I'm still in favor of them. I still want my users to bring them in and augment what I can provide for them.
Written by Christopher Dawson, Contributor

I'm still in favor of them. I still want my users to bring them in and augment what I can provide for them. I still want my users to be able to work at home easily and, well, always be working. Productivity is good.

However, I forgot to tell a new part-time tech that I generally don't want them joined to our domain. Usually, it's not an issue since most consumer laptops are running some version of XP or Vista that doesn't support domain join. Joining a domain has all sorts of advantages from a setup and security perspective and just makes things easier for us as administrators.

As we know, though, once a user starts using their domain account, things just look different. It's a new account profile after all and few users know their own local passwords, let alone that of a local administrator account. As a result, when my new tech joined a user to the domain yesterday, she immediately balked at both the "misplaced" items from her profile and the new fingerprint security setting that caused her laptop to begin asking for her fingerprints (this feature had been disabled in her profile).

Fortunately my tech is a really nice guy, since when he just took her off the domain by joining her to a fake workgroup, she was completely unable to recall any passwords (she had just been clicking on her user icon with the Windows Welcome Screen) and was locked out of her machine.

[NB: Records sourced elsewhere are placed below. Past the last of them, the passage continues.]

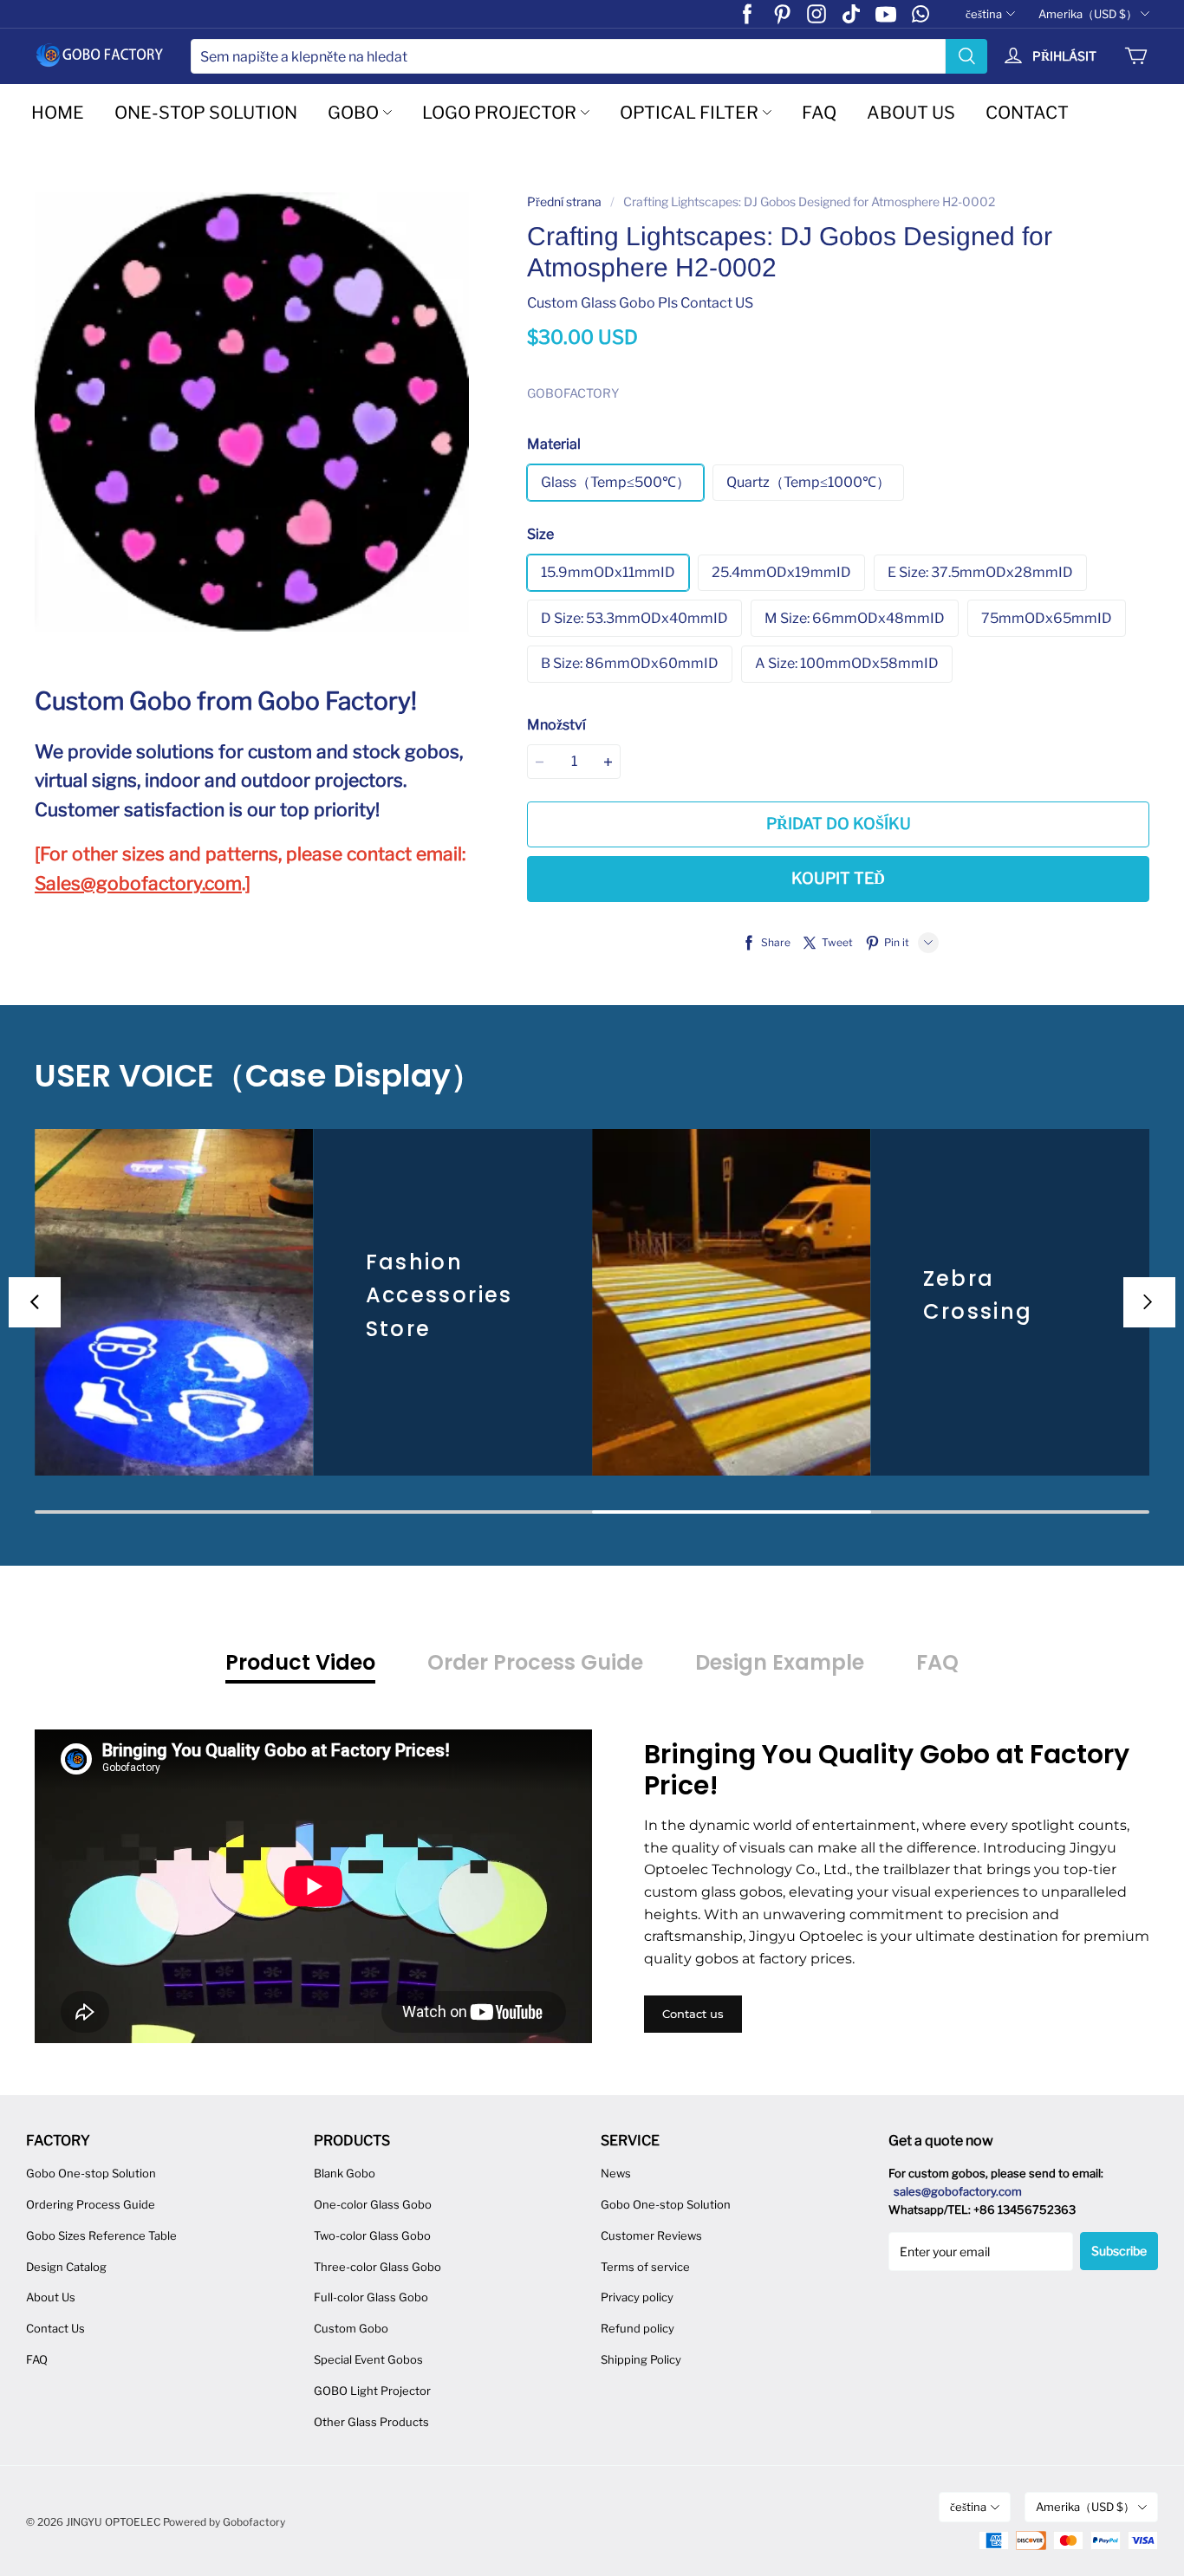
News (616, 2173)
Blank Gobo (344, 2173)
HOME (57, 112)
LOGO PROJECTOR (499, 112)
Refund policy (637, 2328)
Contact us (693, 2014)
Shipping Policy (641, 2359)
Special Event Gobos (368, 2359)
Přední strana (564, 201)
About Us (50, 2297)
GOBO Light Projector (372, 2391)
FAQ (819, 112)
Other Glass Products (371, 2422)
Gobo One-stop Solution (91, 2173)
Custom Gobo (351, 2328)
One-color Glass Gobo (373, 2204)
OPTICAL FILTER (689, 112)
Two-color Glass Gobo (372, 2235)
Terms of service (645, 2267)
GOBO (353, 112)
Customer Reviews (651, 2235)
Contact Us (55, 2328)
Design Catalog (66, 2267)
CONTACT (1027, 112)
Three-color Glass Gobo (377, 2267)
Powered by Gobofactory (224, 2521)
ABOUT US (911, 112)
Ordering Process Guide (90, 2204)
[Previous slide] (35, 1302)
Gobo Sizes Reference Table (101, 2235)
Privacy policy (637, 2297)
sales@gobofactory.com (958, 2191)
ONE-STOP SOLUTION (205, 112)
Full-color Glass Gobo (371, 2297)
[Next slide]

Which leads me to the real point of this article: for anyone who has never used it, there is an incredibly slick, free Linux boot disk that reads from the Windows registry, detects user accounts, and then allows password changes without affecting anything else on the computer. The utility is available here:

http://home.eunet.no/pnordahl/ntpasswd/

This may be old hat for some of you, but for anyone who's wiped out a hard drive just to get the system functional after losing a password, it's one heck of a useful little utility.